In
an era when technology allows Jafar Panahi to be about as prolific as Woody
Allen, would-be filmmakers are running out of excuses. After years of snarking from the sidelines,
senior year film student Kang Mu-young is suddenly put on the filmmaking spot. Bedlam will ensue as he tries to shoot his
zombie melodrama in Kim Chang-Lae and Jae Soh’s Let Me Out (trailer
here), which
screens in select cities this Wednesday, via Tugg.
A
bit Holden Caulfield-ish, Kang loves to call out directors for being
phonies. However, after a rather
tactless Q&A session, Yang Ik-june (the indie director playing himself)
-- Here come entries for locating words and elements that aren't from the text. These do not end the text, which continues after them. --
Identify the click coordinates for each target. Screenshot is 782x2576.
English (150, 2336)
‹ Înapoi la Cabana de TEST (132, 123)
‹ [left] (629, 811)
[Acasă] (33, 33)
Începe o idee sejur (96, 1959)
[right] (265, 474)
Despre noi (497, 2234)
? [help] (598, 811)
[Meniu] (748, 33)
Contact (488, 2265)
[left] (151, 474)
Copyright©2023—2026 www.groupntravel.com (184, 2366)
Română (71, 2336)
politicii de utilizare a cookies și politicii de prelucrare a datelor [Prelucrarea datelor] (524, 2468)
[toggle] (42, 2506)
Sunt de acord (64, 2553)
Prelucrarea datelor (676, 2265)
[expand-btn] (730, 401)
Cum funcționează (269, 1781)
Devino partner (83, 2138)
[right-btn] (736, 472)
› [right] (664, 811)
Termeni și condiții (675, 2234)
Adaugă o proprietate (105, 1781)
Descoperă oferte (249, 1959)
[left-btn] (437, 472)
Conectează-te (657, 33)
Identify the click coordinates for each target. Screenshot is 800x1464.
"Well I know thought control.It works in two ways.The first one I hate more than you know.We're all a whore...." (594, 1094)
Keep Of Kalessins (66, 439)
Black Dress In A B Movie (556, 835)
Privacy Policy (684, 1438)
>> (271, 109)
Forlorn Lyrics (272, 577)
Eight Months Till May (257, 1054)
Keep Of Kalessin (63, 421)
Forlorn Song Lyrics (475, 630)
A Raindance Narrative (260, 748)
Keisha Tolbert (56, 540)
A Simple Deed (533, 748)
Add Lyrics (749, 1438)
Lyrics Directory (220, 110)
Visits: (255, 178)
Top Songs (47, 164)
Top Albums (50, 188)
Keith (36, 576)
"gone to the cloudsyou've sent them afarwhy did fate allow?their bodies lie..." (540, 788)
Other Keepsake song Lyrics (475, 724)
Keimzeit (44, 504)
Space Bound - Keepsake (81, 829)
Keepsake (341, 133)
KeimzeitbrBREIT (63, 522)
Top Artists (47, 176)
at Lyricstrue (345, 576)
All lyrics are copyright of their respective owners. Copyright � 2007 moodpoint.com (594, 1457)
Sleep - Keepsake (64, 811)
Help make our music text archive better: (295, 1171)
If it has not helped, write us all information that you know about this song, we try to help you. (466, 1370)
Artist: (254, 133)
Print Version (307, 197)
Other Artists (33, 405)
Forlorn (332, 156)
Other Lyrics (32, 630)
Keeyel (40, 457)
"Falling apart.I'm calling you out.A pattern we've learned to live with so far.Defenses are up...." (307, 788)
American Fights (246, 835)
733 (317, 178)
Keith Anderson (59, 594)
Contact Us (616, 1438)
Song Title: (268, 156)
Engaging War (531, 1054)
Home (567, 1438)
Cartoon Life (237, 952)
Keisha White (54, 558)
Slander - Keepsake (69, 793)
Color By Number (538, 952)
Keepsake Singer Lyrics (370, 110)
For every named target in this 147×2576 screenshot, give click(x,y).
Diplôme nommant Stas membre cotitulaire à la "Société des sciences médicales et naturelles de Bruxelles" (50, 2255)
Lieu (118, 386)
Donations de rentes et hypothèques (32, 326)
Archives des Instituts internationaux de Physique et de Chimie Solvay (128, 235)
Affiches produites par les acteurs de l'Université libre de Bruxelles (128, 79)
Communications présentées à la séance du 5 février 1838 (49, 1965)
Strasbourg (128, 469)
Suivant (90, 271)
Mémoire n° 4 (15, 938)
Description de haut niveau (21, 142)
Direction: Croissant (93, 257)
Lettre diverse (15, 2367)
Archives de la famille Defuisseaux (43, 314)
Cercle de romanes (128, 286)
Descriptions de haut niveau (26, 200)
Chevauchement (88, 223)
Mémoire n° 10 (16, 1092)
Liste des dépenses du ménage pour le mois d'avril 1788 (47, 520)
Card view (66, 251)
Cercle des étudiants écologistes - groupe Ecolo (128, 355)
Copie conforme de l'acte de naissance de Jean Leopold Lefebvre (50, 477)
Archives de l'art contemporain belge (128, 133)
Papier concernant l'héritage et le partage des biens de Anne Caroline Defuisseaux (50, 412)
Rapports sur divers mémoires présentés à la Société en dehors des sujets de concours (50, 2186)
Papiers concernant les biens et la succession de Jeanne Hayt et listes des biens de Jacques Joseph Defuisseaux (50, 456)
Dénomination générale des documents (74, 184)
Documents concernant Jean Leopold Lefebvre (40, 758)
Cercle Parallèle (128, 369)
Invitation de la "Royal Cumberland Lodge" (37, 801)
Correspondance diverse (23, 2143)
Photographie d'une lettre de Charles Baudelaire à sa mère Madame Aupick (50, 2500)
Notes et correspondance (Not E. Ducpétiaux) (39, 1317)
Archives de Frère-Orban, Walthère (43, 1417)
turns the tables on the student, offering $5,000 in start up money for Kang’s
senior film. Hurriedly, Kang dusts off
his old discarded zombie screenplay (titled Let
Me Out, probably because the characters are constantly banging on locked
doors) and assembles a cast and crew who are not already attached to other
projects.
Yang’s
producer buddy Yong-woon recruits a motley but workable group, including Hong
Sang-soo’s camera loader for their director of photography. The casting of Sun-hye, a third rate starlet enrolled
in their film school, opens the door for some sponsorship opportunities—mainly from
liquor and cigarette companies. This
will definitely be a boozy set. Ah-young,
a vastly more talented fellow classmate, also agrees to be the female co-lead. She is actually good in her part, even though
she lacks confidence in both her abilities and Kang’s script.
Like
the zombies it crudely portrays, the film-within-the-film takes hit after hit,
but refuses to die. Cast and crew
members will quit, equipment will break, and they will be evicted from their
locations, but the film lumbers along erratically, just the same. Co-directors (and Seoul Institute of the Arts
faculty members) Kim and Soh maintain a manic energy level, but they never lose
sight of the human element. Despite all of
Kang’s humbling frustrations, LMO remains
a big, earnest valentine to scrappy DIY filmmaking.
Kwon
Hyun-sang, the son of Cannes award winning director Im Kwon-taek, clearly
relates to the wannabe Tarantino, nicely portraying his long deferred
maturation process. K-pop and Korean TV
star Park Hee-von provides an appealingly down-to-earth foil as Ah-young, while
Jessica Choi relishes creating chaos as Sun-hye, the hot mess.